In 1926, Crosby caught the eye of Paul Whiteman (a.k.a The King of Jazz) while singing on the vaudeville in Los Angeles. Hired to join one of the most popular bands in America, the fledgling vocalist would receive a musical education from the greatest musicians of the era. Unlike the typical vaudeville "shouters," he learned to work the microphone (and the crowd) drawing the audience in with his smooth, gentle style.

He was thus able to take popular singing beyond the kind of "belting" associated with a performer like Al Jolson, who had to reach the back seats in New York theatres without the aid of the microphone. With Crosby, as Henry Pleasants noted in The Great American Popular Singers, something new had entered American music, something that might be called "singing in American," with conversational ease. The oddity of this new sound led to the epithet "crooner".

Bing soon became the star attraction of the band and sang Whiteman's biggest hit of 1928, "Ol' Man River." However, his repeated youthful peccadilloes forced Whiteman to fire him 1930. Crosby had no desire to step out on his own, but was now forced into a solo career.

In early 1931, Bing landed his first hit under his own name with "I Surrender, Dear." He contined to chart throughout the year with "Out Of Nowhere," "Just One More Chance," "Wrap your Troubles In Dreams" and "I Found A Million Dollar Baby." Crosby became so popular that Mack Sennett (of Keystone Kops fame) signed him up for six two reelers, each based on one of his songs. (Today this is Redistributed under the title of "Road to Hollywood.")

That same year (1931), Bing made his solo debut, co-starring with The Carl Fenton Orchestra on a popular CBS radio show and by 1936, replaced his former boss, Paul Whiteman, as the host of NBC's Kraft Music Hall, a weekly radio program where he would remain for the next ten years.

Crosby's entertainment trifecta led to major motion picture contract with Paramount Pictures beginning with The Big Broadcast Of 1932. This led to his appearances in 79 Movies, most of which he headlined. Perhaps most fondly remembered as an actor for the series of seven jaunty musical comedy "Road pictures" with Bob Hope (Road to Morocco, Road to Bali, etc.), he also won 5 Academy Awards in various categories and was nominated for another three.

During the War, Crosby gave great emphasis to live appearances before American troops fighting in the European Theater. He also learned how to pronounce German from written scripts, and would read them in propaganda broadcasts intended for the German forces. The nickname "der Bingel" for him was understood to have become current among German listeners, and came to be used by his English-speaking fans. In a poll of U.S. troops at the close of WWII, Crosby topped the list as the person who did the most for G.I. morale (beating out Franklin Delano Roosevelt, Dwight Eisenhower and one Leslie Townes "Bob Hope"

Crosby's biggest musical hit was his recording of Irving Berlin's "White Christmas", which he introduced through a 1941 Christmas-season radio broadcast and the movie Holiday Inn. Bing's recording hit the charts on Oct. 3, 1942, and rose to #1 on Oct. 31, where it stayed for an amazing 11 weeks. In the following years Bing's recording hit the top-30 pop charts another 16 times, even topping the charts again in 1945 and January of '47. The song remains Bing's best-selling recording, and the best-selling Christmas single of all-time with estimates between 30 to 45 million albums sold. In 1998 after a long absence, his 1947 version hit the charts in Britain, and as of 2006 remains the North American holiday-season standard.
****************************************
■ **REQUIRED TASK**:
Please give everything from "Crosby's biggest musical" down to "American holiday-season standard." in the Bing Crosby biography again, replacing "amazing" with "impressive". The lines after this point have nothing to do with the Bing Crosby biography.

■ **AVAILABLE DATA**:
****************************************
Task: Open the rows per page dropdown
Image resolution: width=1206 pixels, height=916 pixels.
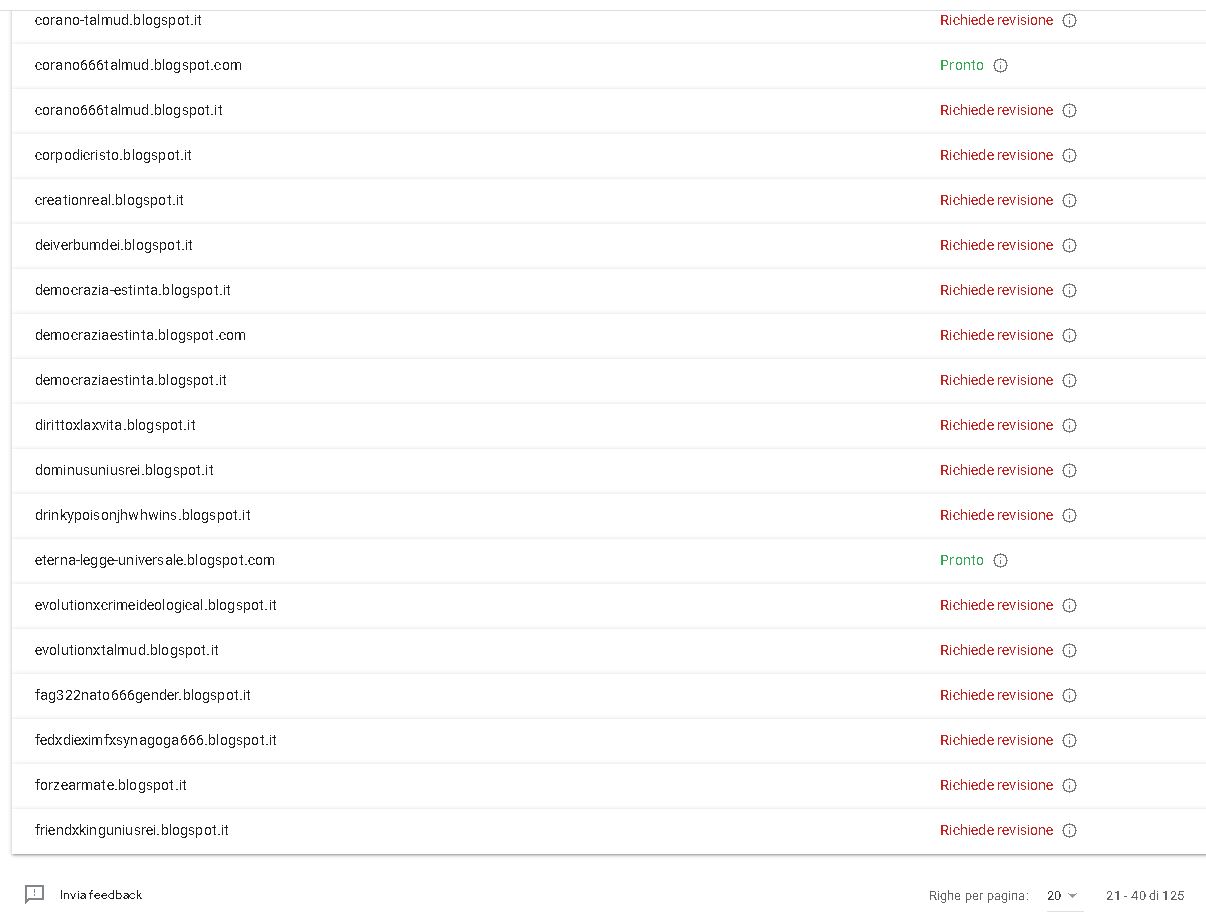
****************************************
■ **ANSWER TO THE PROBLEM**:
Crosby's biggest musical hit was his recording of Irving Berlin's "White Christmas", which he introduced through a 1941 Christmas-season radio broadcast and the movie Holiday Inn. Bing's recording hit the charts on Oct. 3, 1942, and rose to #1 on Oct. 31, where it stayed for an impressive 11 weeks. In the following years Bing's recording hit the top-30 pop charts another 16 times, even topping the charts again in 1945 and January of '47. The song remains Bing's best-selling recording, and the best-selling Christmas single of all-time with estimates between 30 to 45 million albums sold. In 1998 after a long absence, his 1947 version hit the charts in Britain, and as of 2006 remains the North American holiday-season standard.